Still recovering from that weekend, I am not exactly sure how my friends and I arrived at the decision to rent a yellow “rent-a-wreck” Toyota – which we lovingly referred to as Moshoeshoe – for the weekend. Or how we managed to navigate off our newly-bought South African atlas and drive probably the longest route to the festival, then pitch a few almost-broken tents for a music lineup of Afrikaans bands we had never heard of before. Yet, here I am, sunburnt and tired, ears ringing with the chorus of our new favourite act, Fokofpolisiekar – which means exactly what you think.
Not only did we hear a slew of new music – from Chris Chameleon and Narrow to the Parlortones – we made a host of Afrikaans friends, who stopped us from making an apparently huge mistake – leaving before “the best bands of course.”
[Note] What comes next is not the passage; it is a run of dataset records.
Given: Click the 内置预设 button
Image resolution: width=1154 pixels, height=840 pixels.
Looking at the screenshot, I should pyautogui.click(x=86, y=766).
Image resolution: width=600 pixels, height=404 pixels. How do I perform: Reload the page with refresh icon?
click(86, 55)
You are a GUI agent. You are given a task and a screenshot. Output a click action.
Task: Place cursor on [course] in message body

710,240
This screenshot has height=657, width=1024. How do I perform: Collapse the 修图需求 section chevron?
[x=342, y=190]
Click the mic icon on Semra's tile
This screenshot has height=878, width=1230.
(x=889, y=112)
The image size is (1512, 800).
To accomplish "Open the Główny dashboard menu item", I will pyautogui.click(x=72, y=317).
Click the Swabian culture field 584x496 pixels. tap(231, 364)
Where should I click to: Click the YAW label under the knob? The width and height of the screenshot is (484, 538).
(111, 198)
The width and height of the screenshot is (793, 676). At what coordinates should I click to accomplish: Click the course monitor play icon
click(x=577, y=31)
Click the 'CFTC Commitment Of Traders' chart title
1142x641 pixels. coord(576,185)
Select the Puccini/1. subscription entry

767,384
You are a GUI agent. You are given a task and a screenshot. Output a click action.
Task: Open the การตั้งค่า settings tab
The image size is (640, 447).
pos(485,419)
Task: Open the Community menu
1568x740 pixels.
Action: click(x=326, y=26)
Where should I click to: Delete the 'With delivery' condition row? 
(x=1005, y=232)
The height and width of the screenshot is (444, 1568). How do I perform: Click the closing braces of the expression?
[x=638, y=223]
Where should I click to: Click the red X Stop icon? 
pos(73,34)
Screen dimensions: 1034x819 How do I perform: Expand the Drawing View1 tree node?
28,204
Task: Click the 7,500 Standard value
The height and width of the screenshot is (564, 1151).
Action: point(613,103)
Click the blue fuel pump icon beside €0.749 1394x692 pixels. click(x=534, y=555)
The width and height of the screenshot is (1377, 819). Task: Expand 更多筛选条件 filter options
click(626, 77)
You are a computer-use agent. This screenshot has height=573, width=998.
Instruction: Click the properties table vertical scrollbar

- Check out some more South African bands here!
Exhausted from all Oppikoppi’s goings on, we had packed up Moeshoeshe and were about to leave when a blonde, curly-haired Tarzan threw a football over and asked us “foreigners,” as he called us, to throw it back. We were invited into the shade of his tents for a few “Klippies” – a brandy and Coke creation that fits all too perfectly with the situation. Tarzan and his friends even opened the bottles for us… with their teeth.
Another weekend, another slice of South African culture.
Next stop: Capetown!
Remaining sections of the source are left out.